> _Task to complete_
When you reach the line containing "Image resolution: width=749" in the entries below, repeat it and each line after it exactly until the entries end.

------

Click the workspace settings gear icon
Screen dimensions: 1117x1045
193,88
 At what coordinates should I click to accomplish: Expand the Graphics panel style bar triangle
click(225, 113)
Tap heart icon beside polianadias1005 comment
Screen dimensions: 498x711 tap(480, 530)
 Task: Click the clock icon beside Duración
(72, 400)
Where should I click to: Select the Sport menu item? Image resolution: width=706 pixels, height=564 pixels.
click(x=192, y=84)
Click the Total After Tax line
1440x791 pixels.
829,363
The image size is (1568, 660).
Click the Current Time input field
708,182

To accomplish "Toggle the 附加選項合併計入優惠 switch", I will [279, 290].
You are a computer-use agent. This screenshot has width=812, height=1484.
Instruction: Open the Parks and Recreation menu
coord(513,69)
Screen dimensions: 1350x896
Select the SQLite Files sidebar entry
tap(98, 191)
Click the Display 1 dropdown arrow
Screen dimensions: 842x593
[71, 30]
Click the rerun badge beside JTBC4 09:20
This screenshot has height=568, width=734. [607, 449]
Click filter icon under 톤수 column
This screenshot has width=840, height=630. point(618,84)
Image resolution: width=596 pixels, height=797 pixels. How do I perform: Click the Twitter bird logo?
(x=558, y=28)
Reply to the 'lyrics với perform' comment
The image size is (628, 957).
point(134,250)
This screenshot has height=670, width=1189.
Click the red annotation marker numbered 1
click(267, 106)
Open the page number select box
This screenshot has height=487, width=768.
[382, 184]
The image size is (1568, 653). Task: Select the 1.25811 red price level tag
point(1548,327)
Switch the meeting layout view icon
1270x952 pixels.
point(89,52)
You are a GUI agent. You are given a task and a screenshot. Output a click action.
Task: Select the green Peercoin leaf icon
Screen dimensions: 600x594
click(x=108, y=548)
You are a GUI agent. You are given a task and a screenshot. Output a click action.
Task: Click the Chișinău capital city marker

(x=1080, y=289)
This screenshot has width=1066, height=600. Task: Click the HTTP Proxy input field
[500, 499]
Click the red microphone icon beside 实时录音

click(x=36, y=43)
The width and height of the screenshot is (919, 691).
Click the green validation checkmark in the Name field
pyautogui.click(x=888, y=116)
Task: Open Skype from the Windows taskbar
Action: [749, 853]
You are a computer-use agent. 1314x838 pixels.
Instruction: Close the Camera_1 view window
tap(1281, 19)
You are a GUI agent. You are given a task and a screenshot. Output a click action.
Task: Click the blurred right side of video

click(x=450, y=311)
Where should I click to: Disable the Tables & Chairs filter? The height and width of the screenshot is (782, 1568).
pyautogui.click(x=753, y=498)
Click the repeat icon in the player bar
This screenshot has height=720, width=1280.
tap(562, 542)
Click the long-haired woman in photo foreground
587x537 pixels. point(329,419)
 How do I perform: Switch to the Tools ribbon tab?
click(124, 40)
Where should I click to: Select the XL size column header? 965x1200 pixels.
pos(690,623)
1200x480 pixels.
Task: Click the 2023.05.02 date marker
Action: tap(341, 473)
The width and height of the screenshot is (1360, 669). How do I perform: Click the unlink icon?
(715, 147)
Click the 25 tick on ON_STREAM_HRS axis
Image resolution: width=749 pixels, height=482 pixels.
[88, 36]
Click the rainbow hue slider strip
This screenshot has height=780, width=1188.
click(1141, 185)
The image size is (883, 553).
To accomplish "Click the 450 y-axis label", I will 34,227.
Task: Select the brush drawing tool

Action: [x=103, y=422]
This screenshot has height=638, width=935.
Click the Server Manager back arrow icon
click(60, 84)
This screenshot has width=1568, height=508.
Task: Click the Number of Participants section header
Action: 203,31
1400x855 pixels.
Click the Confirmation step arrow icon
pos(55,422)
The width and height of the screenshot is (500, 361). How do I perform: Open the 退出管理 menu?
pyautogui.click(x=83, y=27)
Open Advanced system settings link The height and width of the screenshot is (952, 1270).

------

> _Response_
Image resolution: width=749 pixels, height=482 pixels.
[88, 36]
Click the rainbow hue slider strip
This screenshot has height=780, width=1188.
click(1141, 185)
The image size is (883, 553).
To accomplish "Click the 450 y-axis label", I will 34,227.
Task: Select the brush drawing tool

Action: [x=103, y=422]
This screenshot has height=638, width=935.
Click the Server Manager back arrow icon
click(60, 84)
This screenshot has width=1568, height=508.
Task: Click the Number of Participants section header
Action: 203,31
1400x855 pixels.
Click the Confirmation step arrow icon
pos(55,422)
The width and height of the screenshot is (500, 361). How do I perform: Open the 退出管理 menu?
pyautogui.click(x=83, y=27)
Open Advanced system settings link The height and width of the screenshot is (952, 1270).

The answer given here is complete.